The album is a far cry from their hardcore punk roots, having moved towards more of a classic rock sound, something that wouldn’t be out-of-place in Bruce Springsteen’s discography. The band seems to have found themselves with their new sound as well as filling a gap in the market, somewhere between You Me At Six and Kings Of Leon, with the addition of a string section, horn section and a gospel choir.

When the now sextet, released their lead single “Boston Square” back in May we got a strong hint of the new sound. Frontman James Veck-Gilodi has an almost gravelly American tone in his voice. Together with catchy guitar riffs and some very philosophical lyrics this is an opener with very anthemic vibes and it is easy to imagine it blasting through a sold out stadium

The philosophical lyrics seem to be a theme running throughout the album, appearing almost to be a biography of self-discovery, full of emotion and maturity. Some of the themes from the previous album “Fools And Worthless Liars” are carried through to the latest offering evoking many feelings of nostalgia. Once again the main topics of the album are growing up and the people they have loved and lost on the way. “Boston Square” mentions the loss of Phil, a friend of singer James Veck-Gilodi, where as “King’s Road Ghosts” talks about the town they grew up in, both of whom were previously mentioned in “Hunstanton Pier”.

There will be many stalwart fans that will not like this album, believing they have changed direction – and not for the better. Whilst the heavier riffs tend to stand out more than acoustic offerings, the band have created an album that tugs at the heartstrings as it is so personal, whilst showing true musicianship.

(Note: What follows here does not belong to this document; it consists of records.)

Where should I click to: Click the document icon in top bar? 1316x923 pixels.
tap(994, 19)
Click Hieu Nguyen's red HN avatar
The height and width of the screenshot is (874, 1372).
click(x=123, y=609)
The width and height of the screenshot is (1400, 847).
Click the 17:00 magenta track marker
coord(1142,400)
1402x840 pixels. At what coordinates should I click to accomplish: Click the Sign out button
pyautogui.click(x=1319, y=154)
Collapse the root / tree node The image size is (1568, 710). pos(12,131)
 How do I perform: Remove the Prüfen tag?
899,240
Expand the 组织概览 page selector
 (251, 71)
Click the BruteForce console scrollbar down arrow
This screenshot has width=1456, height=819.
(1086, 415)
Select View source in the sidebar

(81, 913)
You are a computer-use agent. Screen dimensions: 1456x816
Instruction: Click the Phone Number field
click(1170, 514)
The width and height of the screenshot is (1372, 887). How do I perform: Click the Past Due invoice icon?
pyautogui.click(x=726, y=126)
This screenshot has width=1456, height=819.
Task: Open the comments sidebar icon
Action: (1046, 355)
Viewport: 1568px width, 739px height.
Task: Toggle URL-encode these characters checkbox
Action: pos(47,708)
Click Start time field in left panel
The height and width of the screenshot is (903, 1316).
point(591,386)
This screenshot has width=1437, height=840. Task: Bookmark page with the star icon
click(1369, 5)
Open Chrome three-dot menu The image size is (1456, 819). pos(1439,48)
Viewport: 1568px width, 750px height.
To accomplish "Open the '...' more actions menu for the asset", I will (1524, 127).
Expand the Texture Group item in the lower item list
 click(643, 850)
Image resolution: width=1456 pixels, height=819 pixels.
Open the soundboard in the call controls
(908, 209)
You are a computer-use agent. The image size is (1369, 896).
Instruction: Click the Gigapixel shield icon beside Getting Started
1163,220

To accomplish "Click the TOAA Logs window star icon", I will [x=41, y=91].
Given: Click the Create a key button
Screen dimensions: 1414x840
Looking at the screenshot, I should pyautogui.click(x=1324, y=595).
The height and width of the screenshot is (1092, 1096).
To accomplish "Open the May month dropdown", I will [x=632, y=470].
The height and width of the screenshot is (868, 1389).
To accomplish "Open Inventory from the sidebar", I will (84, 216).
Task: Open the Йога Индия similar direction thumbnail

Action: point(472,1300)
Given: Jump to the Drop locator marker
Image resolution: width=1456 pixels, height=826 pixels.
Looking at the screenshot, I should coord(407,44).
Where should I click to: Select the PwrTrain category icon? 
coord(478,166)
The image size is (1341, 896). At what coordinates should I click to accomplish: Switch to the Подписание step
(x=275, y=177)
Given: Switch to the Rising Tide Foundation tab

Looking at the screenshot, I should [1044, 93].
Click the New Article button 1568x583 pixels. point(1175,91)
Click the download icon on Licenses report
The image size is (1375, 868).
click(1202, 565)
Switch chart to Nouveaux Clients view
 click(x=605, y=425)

The album closes with “Caro Padre”, in which James pays tribute to his estranged father, a track which allows the album to end on a high note but still with an incredibly personal, emotional touch. Deaf havana have managed to succeed where many bigger bands have failed before, in creating a raw, personal album. They are about to find a whole new fan base with this more mature, confident offering and be catapulted infront of the audience that they deserve.